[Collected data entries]
........

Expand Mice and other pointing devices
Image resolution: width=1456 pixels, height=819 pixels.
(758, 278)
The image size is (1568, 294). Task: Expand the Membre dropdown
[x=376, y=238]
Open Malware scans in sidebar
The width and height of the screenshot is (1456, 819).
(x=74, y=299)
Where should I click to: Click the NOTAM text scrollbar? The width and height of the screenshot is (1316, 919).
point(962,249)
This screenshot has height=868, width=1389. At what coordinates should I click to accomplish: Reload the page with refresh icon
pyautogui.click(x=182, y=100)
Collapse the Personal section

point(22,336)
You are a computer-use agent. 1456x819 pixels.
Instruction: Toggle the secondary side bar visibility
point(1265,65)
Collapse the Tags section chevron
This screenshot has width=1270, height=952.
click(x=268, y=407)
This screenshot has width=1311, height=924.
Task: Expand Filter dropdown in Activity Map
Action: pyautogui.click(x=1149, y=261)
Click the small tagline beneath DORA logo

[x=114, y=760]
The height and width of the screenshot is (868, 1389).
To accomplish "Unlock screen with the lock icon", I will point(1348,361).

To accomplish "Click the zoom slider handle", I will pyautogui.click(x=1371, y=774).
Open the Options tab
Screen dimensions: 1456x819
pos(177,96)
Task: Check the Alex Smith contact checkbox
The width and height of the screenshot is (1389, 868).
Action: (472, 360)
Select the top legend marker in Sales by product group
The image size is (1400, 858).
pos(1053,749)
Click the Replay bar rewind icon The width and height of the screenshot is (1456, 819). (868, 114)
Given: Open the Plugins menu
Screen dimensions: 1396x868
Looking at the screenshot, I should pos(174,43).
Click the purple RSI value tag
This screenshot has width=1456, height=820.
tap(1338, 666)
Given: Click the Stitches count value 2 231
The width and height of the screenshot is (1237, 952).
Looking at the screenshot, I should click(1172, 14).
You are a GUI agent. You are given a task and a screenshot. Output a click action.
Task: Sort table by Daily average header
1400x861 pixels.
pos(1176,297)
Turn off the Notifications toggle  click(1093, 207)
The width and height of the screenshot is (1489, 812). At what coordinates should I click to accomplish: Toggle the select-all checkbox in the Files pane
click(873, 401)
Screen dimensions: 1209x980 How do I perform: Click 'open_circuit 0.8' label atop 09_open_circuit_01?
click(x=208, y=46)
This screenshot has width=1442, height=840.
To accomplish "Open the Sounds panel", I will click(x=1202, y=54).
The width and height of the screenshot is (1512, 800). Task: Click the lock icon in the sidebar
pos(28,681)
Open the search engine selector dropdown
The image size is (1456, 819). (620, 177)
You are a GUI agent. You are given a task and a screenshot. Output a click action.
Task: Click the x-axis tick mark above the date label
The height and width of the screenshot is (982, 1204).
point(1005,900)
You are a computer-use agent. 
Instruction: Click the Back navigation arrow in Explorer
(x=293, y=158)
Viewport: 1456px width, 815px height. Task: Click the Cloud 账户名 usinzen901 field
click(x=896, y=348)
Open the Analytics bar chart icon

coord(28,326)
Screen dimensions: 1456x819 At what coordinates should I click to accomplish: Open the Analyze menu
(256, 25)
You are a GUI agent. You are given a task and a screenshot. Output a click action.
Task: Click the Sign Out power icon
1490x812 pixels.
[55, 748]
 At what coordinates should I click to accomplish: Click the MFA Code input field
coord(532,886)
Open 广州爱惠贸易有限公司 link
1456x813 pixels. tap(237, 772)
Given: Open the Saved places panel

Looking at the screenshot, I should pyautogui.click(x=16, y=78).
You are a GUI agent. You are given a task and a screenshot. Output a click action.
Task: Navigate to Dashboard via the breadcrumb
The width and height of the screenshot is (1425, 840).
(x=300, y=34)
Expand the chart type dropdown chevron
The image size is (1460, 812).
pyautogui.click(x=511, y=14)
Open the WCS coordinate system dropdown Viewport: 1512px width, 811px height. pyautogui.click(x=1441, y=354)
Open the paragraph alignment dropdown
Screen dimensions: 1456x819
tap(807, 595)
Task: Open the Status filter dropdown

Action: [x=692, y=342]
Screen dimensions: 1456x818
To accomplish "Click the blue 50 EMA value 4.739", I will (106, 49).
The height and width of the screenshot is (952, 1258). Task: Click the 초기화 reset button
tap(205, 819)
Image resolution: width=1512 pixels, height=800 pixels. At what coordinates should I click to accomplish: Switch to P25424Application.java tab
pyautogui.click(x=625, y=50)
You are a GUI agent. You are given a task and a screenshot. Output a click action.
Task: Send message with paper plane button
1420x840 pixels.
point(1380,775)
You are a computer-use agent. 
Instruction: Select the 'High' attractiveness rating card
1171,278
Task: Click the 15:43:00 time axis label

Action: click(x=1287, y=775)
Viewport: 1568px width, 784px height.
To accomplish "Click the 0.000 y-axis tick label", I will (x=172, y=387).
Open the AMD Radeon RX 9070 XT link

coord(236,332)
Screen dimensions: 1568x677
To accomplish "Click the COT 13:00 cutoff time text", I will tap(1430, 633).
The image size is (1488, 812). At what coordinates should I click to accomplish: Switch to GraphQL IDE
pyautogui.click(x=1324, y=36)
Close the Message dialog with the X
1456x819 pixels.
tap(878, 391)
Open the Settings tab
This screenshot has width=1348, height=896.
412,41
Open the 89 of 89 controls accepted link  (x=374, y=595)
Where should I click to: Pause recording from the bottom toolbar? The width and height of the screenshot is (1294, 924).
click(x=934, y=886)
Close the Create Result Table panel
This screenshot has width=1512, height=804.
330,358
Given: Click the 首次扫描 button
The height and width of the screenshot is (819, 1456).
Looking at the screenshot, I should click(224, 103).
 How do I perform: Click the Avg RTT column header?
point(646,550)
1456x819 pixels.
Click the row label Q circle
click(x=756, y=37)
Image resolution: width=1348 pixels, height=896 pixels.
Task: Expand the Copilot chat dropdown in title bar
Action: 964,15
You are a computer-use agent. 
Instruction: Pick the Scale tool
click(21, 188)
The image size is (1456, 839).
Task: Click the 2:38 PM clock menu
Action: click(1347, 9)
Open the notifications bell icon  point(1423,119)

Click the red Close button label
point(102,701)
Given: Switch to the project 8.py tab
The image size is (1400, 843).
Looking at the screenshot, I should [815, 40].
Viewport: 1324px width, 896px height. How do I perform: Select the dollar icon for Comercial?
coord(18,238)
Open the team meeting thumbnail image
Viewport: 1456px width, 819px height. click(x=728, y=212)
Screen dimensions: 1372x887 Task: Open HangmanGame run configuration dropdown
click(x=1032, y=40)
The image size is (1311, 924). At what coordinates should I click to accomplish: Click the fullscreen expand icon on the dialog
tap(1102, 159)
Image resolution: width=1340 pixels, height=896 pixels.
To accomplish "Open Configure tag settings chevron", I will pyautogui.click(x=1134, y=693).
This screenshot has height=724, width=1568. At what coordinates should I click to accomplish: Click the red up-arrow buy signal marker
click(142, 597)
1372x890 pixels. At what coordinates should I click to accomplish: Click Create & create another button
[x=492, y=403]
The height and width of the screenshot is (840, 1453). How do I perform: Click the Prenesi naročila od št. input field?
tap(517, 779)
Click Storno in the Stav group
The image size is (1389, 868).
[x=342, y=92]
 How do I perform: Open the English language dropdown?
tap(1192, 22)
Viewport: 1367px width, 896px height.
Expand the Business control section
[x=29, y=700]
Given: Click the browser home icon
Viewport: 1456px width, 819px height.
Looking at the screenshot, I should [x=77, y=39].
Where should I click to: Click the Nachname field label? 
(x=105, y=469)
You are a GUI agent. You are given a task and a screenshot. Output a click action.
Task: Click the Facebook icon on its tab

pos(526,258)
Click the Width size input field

........

- Work task: Give back all the records above exactly as they were written.

- Exercise result:
Expand Mice and other pointing devices
Image resolution: width=1456 pixels, height=819 pixels.
(758, 278)
The image size is (1568, 294). Task: Expand the Membre dropdown
[x=376, y=238]
Open Malware scans in sidebar
The width and height of the screenshot is (1456, 819).
(x=74, y=299)
Where should I click to: Click the NOTAM text scrollbar? The width and height of the screenshot is (1316, 919).
point(962,249)
This screenshot has height=868, width=1389. At what coordinates should I click to accomplish: Reload the page with refresh icon
pyautogui.click(x=182, y=100)
Collapse the Personal section

point(22,336)
You are a computer-use agent. 1456x819 pixels.
Instruction: Toggle the secondary side bar visibility
point(1265,65)
Collapse the Tags section chevron
This screenshot has width=1270, height=952.
click(x=268, y=407)
This screenshot has width=1311, height=924.
Task: Expand Filter dropdown in Activity Map
Action: pyautogui.click(x=1149, y=261)
Click the small tagline beneath DORA logo

[x=114, y=760]
The height and width of the screenshot is (868, 1389).
To accomplish "Unlock screen with the lock icon", I will point(1348,361).

To accomplish "Click the zoom slider handle", I will pyautogui.click(x=1371, y=774).
Open the Options tab
Screen dimensions: 1456x819
pos(177,96)
Task: Check the Alex Smith contact checkbox
The width and height of the screenshot is (1389, 868).
Action: (472, 360)
Select the top legend marker in Sales by product group
The image size is (1400, 858).
pos(1053,749)
Click the Replay bar rewind icon The width and height of the screenshot is (1456, 819). (868, 114)
Given: Open the Plugins menu
Screen dimensions: 1396x868
Looking at the screenshot, I should pos(174,43).
Click the purple RSI value tag
This screenshot has width=1456, height=820.
tap(1338, 666)
Given: Click the Stitches count value 2 231
The width and height of the screenshot is (1237, 952).
Looking at the screenshot, I should click(1172, 14).
You are a GUI agent. You are given a task and a screenshot. Output a click action.
Task: Sort table by Daily average header
1400x861 pixels.
pos(1176,297)
Turn off the Notifications toggle  click(1093, 207)
The width and height of the screenshot is (1489, 812). At what coordinates should I click to accomplish: Toggle the select-all checkbox in the Files pane
click(873, 401)
Screen dimensions: 1209x980 How do I perform: Click 'open_circuit 0.8' label atop 09_open_circuit_01?
click(x=208, y=46)
This screenshot has width=1442, height=840.
To accomplish "Open the Sounds panel", I will click(x=1202, y=54).
The width and height of the screenshot is (1512, 800). Task: Click the lock icon in the sidebar
pos(28,681)
Open the search engine selector dropdown
The image size is (1456, 819). (620, 177)
You are a GUI agent. You are given a task and a screenshot. Output a click action.
Task: Click the x-axis tick mark above the date label
The height and width of the screenshot is (982, 1204).
point(1005,900)
You are a computer-use agent. 
Instruction: Click the Back navigation arrow in Explorer
(x=293, y=158)
Viewport: 1456px width, 815px height. Task: Click the Cloud 账户名 usinzen901 field
click(x=896, y=348)
Open the Analytics bar chart icon

coord(28,326)
Screen dimensions: 1456x819 At what coordinates should I click to accomplish: Open the Analyze menu
(256, 25)
You are a GUI agent. You are given a task and a screenshot. Output a click action.
Task: Click the Sign Out power icon
1490x812 pixels.
[55, 748]
 At what coordinates should I click to accomplish: Click the MFA Code input field
coord(532,886)
Open 广州爱惠贸易有限公司 link
1456x813 pixels. tap(237, 772)
Given: Open the Saved places panel

Looking at the screenshot, I should pyautogui.click(x=16, y=78).
You are a GUI agent. You are given a task and a screenshot. Output a click action.
Task: Navigate to Dashboard via the breadcrumb
The width and height of the screenshot is (1425, 840).
(x=300, y=34)
Expand the chart type dropdown chevron
The image size is (1460, 812).
pyautogui.click(x=511, y=14)
Open the WCS coordinate system dropdown Viewport: 1512px width, 811px height. pyautogui.click(x=1441, y=354)
Open the paragraph alignment dropdown
Screen dimensions: 1456x819
tap(807, 595)
Task: Open the Status filter dropdown

Action: [x=692, y=342]
Screen dimensions: 1456x818
To accomplish "Click the blue 50 EMA value 4.739", I will (106, 49).
The height and width of the screenshot is (952, 1258). Task: Click the 초기화 reset button
tap(205, 819)
Image resolution: width=1512 pixels, height=800 pixels. At what coordinates should I click to accomplish: Switch to P25424Application.java tab
pyautogui.click(x=625, y=50)
You are a GUI agent. You are given a task and a screenshot. Output a click action.
Task: Send message with paper plane button
1420x840 pixels.
point(1380,775)
You are a computer-use agent. 
Instruction: Select the 'High' attractiveness rating card
1171,278
Task: Click the 15:43:00 time axis label

Action: click(x=1287, y=775)
Viewport: 1568px width, 784px height.
To accomplish "Click the 0.000 y-axis tick label", I will (x=172, y=387).
Open the AMD Radeon RX 9070 XT link

coord(236,332)
Screen dimensions: 1568x677
To accomplish "Click the COT 13:00 cutoff time text", I will tap(1430, 633).
The image size is (1488, 812). At what coordinates should I click to accomplish: Switch to GraphQL IDE
pyautogui.click(x=1324, y=36)
Close the Message dialog with the X
1456x819 pixels.
tap(878, 391)
Open the Settings tab
This screenshot has width=1348, height=896.
412,41
Open the 89 of 89 controls accepted link  (x=374, y=595)
Where should I click to: Pause recording from the bottom toolbar? The width and height of the screenshot is (1294, 924).
click(x=934, y=886)
Close the Create Result Table panel
This screenshot has width=1512, height=804.
330,358
Given: Click the 首次扫描 button
The height and width of the screenshot is (819, 1456).
Looking at the screenshot, I should click(224, 103).
 How do I perform: Click the Avg RTT column header?
point(646,550)
1456x819 pixels.
Click the row label Q circle
click(x=756, y=37)
Image resolution: width=1348 pixels, height=896 pixels.
Task: Expand the Copilot chat dropdown in title bar
Action: 964,15
You are a computer-use agent. 
Instruction: Pick the Scale tool
click(21, 188)
The image size is (1456, 839).
Task: Click the 2:38 PM clock menu
Action: click(1347, 9)
Open the notifications bell icon  point(1423,119)

Click the red Close button label
point(102,701)
Given: Switch to the project 8.py tab
The image size is (1400, 843).
Looking at the screenshot, I should [815, 40].
Viewport: 1324px width, 896px height. How do I perform: Select the dollar icon for Comercial?
coord(18,238)
Open the team meeting thumbnail image
Viewport: 1456px width, 819px height. click(x=728, y=212)
Screen dimensions: 1372x887 Task: Open HangmanGame run configuration dropdown
click(x=1032, y=40)
The image size is (1311, 924). At what coordinates should I click to accomplish: Click the fullscreen expand icon on the dialog
tap(1102, 159)
Image resolution: width=1340 pixels, height=896 pixels.
To accomplish "Open Configure tag settings chevron", I will pyautogui.click(x=1134, y=693).
This screenshot has height=724, width=1568. At what coordinates should I click to accomplish: Click the red up-arrow buy signal marker
click(142, 597)
1372x890 pixels. At what coordinates should I click to accomplish: Click Create & create another button
[x=492, y=403]
The height and width of the screenshot is (840, 1453). How do I perform: Click the Prenesi naročila od št. input field?
tap(517, 779)
Click Storno in the Stav group
The image size is (1389, 868).
[x=342, y=92]
 How do I perform: Open the English language dropdown?
tap(1192, 22)
Viewport: 1367px width, 896px height.
Expand the Business control section
[x=29, y=700]
Given: Click the browser home icon
Viewport: 1456px width, 819px height.
Looking at the screenshot, I should [x=77, y=39].
Where should I click to: Click the Nachname field label? 
(x=105, y=469)
You are a GUI agent. You are given a task and a screenshot. Output a click action.
Task: Click the Facebook icon on its tab

pos(526,258)
Click the Width size input field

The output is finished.